**Extract**.
--------------------------------

'I wish' FTC had sued Google in 2013, Biden's acting chair says

House Judiciary antitrust subcommittee Chair David Cicilline (D-R.I.) speaks at a July 29 hearing in Washington.
  • Oops!
    Something went wrong.
    Please try again later.

The FTC needs to be more aggressive in suing companies it believes are violating antitrust laws, acting FTC chair Rebecca Kelly Slaughter told lawmakers during a hearing Thursday — while expressing some regret over the agency's 2013 decision not to sue Google.

"I wish a complaint had been filed at the time," Slaughter, a Democrat whom President Joe Biden elevated to the acting chair role in January, said in response to a question about the FTC's past Google probe. Rep. David Cicilline (D-R.I.), who chairs the House Judiciary Committee's antitrust panel, had cited POLITICO's reporting this week about the 2013 decision, which included hundreds of pages of previously unreleased documents detailing the commission's reluctance to sue Google despite evidence of its growing dominance of markets including mobile search.

Slaughter noted that some of the issues the FTC examined nearly a decade ago now figure prominently in antitrust suits that the Justice Department and state attorneys general filed against Google last year.

"It’s incumbent on the FTC to bring hard cases in all areas, not just in tech, not just in platforms," she said. "We need to go back and take a look at our past analysis, figure out where our analytical tools are lacking, where our predictions were wrong and what we need to do better going forward."

In an earlier part of her testimony, Slaughter said: "It is clear we have a deterrence problem."

Not so fast: Republican FTC Commissioner Noah Phillips declined to weigh in on whether the agency should have brought a case in 2013. But he defended the analysis of the FTC's economists, who offered multiple reasons for opposing a suit against Google at the time.

"The agency benefits from the robust conversations between economists and the lawyers," he said. "But we are not always going to get it right."

Calls for an overhaul: Cicilline and Colorado Rep. Ken Buck, the antitrust subcommittee's top Republican, both pointed to POLITICO's stories while calling for changes in federal antitrust laws. The newly unearthed FTC documents included a top Google executive's boast in 2009 that the company’s exclusive contracts with mobile phone companies would let it “own the U.S. market.”

--------------------------------

**Saved data entries**.

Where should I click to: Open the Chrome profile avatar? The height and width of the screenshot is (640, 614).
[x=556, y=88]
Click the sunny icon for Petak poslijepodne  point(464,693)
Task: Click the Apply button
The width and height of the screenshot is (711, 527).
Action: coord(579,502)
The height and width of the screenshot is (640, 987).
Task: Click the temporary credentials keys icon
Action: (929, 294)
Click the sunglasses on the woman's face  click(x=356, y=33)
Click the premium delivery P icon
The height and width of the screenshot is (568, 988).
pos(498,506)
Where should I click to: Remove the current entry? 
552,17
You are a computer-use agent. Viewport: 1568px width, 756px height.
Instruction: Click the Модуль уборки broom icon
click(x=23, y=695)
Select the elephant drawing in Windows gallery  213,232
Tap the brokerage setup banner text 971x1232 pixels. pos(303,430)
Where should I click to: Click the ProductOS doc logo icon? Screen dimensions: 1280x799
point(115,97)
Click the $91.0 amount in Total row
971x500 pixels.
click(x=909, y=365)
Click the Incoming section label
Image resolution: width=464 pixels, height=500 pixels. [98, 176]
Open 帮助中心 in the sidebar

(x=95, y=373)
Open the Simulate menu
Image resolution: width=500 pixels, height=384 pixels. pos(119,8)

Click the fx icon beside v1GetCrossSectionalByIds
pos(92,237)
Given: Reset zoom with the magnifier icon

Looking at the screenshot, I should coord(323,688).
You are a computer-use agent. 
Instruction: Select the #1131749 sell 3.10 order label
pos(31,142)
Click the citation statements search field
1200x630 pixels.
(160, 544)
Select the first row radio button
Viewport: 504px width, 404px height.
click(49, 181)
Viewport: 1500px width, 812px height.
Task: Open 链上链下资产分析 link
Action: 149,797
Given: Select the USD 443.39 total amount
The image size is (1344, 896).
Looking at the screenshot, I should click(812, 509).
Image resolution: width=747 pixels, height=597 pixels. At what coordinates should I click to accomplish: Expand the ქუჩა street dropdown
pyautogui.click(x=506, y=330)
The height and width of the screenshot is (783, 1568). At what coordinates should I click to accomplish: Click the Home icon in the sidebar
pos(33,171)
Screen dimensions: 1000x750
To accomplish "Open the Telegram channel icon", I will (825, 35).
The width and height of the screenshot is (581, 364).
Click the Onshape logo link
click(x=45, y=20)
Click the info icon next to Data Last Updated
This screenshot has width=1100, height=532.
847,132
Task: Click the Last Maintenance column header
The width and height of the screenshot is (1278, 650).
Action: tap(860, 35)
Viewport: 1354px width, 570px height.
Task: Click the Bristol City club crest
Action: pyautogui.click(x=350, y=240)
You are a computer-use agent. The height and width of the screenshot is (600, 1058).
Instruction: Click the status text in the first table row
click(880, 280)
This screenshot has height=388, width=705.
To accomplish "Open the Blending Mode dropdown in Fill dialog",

--------------------------------

**Requirement 1**.
Answer these questions from the article on the FTC's 2013 decision not to sue Google:
(a) In what month did President Joe Biden elevate Rebecca Kelly Slaughter to acting FTC chair?
(b) What is Commissioner Noah Phillips's party affiliation?
(c) In what year did a top Google executive boast that the company's exclusive contracts with mobile phone companies would let it "own the U.S. market"?
**Requirement 2**. Extract the stretch of the FTC and Google article from "In an earlier" through "at the time.".
**Requirement 3**. Continue the article on the FTC's 2013 decision not to sue Google from where it stops.

**Answer 1**.
(a) January
(b) Republican
(c) 2009

**Answer 2**.
In an earlier part of her testimony, Slaughter said: "It is clear we have a deterrence problem."

Not so fast: Republican FTC Commissioner Noah Phillips declined to weigh in on whether the agency should have brought a case in 2013. But he defended the analysis of the FTC's economists, who offered multiple reasons for opposing a suit against Google at the time.

**Answer 3**.
“Hundreds of pages of internal memoranda by the Commission’s economists and lawyers obtained by Politico demonstrate that despite significant evidence the FTC was unwilling to challenge Google’s monopoly power,” Cicilline said. “Over and over again, these examples provide case studies of why we need a massive overhaul of our antitrust laws and significant updates to our competition system."

Despite a partisan split on how aggressively to change antitrust law, Buck outlined several areas where Republicans can agree with Democrats, including providing more funding for the FTC and Justice Department and changing the legal standard to make it easier for enforcers to challenge mergers.

“Any increased funds will come with increased oversight and an expectation by taxpayers that the agencies bring the hard cases,” Buck said. “We aren’t making more money available so this type of dilatory behavior by government bureaucrats can continue.”

Not so fast: But the Colorado Republican also cautioned that while he supports antitrust changes aimed at big tech companies, he's reluctant to change the law in ways that would affect other industries.

"I want to be clear for the record that the proposals I am supporting are limited solely to Big Tech monopoly platforms," Buck said. "I am very concerned that any action we take should not impede our efforts to build a robust economy after the crushing blow we received from the pandemic. We must address the predatory conduct of the Big Tech monopolies without jeopardizing other sectors of our economy."